Es gibt Fragen, die die Menschheit bislang nicht beantwortet hat, zum Beispiel diese: Wer hat den Käse zum Bahnhof gerollt? Warum ist am Rhein so schön? Und schreiben Männer besser als Frauen? Marcel Reich-Ranicki hat zumindest in der Sonntagsausgabe der FAZ auf letztere eine Antwort gefunden:

„Homer, Sophokles, Euripides, Horaz, Ovid, Vergil, Dante, Petrarca, Molière, Corneille, Racine, Shakespeare, Cervantes, Calderón, Voltaire, Goethe, Schiller, Balzac, Stendhal, Flaubert, Puschkin, Dostojewskij, Tolstoi, Proust, Brecht. Sie alle waren Männer. Genügt die Antwort?“

Ja, puh, natürlich, wie immer, gewiss. Aber der Käse, was ist mit dem Käse?

 

Shakespeare modert

Wie Literatur und Alltag sich verbinden, können wir verschieden finden. Am besten geht das mit Google News:

Sueddeutsche.de schreibt: „Donauschützer wittern Morgenluft“

Welt Online kann das auch: „Lyon trifft und wittert noch einmal Morgenluft“

RP Online lässt’s wehen: „Die Grünen wittern Morgenluft“

Und die Allgemeine Zeitung Mainz: „Der TuS Nieder-Wiesen wittert Morgenluft“

Wie das Neue Deutschland: „Koch und seine Freunde wittern Morgenluft“

Elegant das Näschen hoch in Wien: „Für das neue Geschäftsjahr 2008/09 wittert man beim Energieversorger wieder Morgenluft.“

Und was dräut da in der Frankfurter Rundschau: „Im Hintergrund allerdings dürfte stehen, dass der aktivistische, den Neonazi-Kameradschaften zugeneigte Parteiflügel Morgenluft wittert.“

Was die Morgenluft ihnen kündet, ist Hoffnung. Doch Shakespeare, Schöpfer dieser Wendung, meinte etwas anderes: „But, soft! methinks I scent the morning air“, lauten die Worte, die er dem Geist von Hamlets Vater in den Mund legte. Und der Geist jubelt nicht oder freut sich neuer Taten, sondern er muss zurück ins modrige Grab, wenn er das Morgenlüftchen spürt. Und hoffen kann nur Hamlet, da er nun weiß, wer seinen Vater zum Geist gemacht hat. Doch am Ende stirbt auch er.

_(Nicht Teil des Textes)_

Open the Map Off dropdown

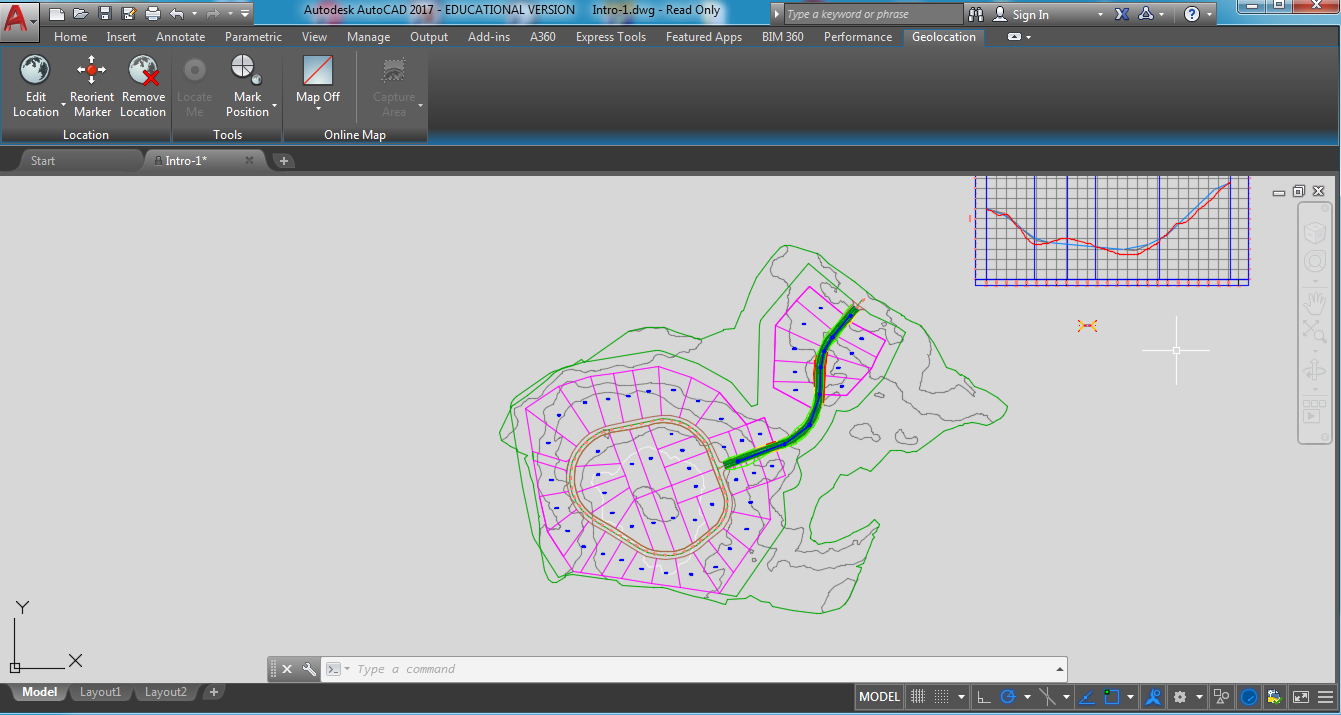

Das nächste Mal bei Google News: „Ein Gespenst geht um in…“

 

Sie fragen, Reich-Ranicki antwortet

Meine Lieblingsrubrik auf faz.net ist „Fragen Sie Reich-Ranicki“. Dort beantwortet der Kritiker schlaue und dumme Fragen zur Literatur, mal nett, mal feuerspeiend. Manchmal zerstört er auch Träume. So fragt ein F. Scharpf:

„Wo finde ich die schönsten Liebesgedichte? Wenn ich in den Buchhandlungen suche, finde ich, dass die Gedichte oftmals einfach zu platt geschrieben sind. Sind die schönsten Gedichte nur die, die man selbst geschrieben hat?“

Nawodenkensedennhin. Achtung, MRR weiß Rat:

„Erstens: Die Liebesgedichte, die man selbst geschrieben hat, sind in der Regel Dreck und Mist.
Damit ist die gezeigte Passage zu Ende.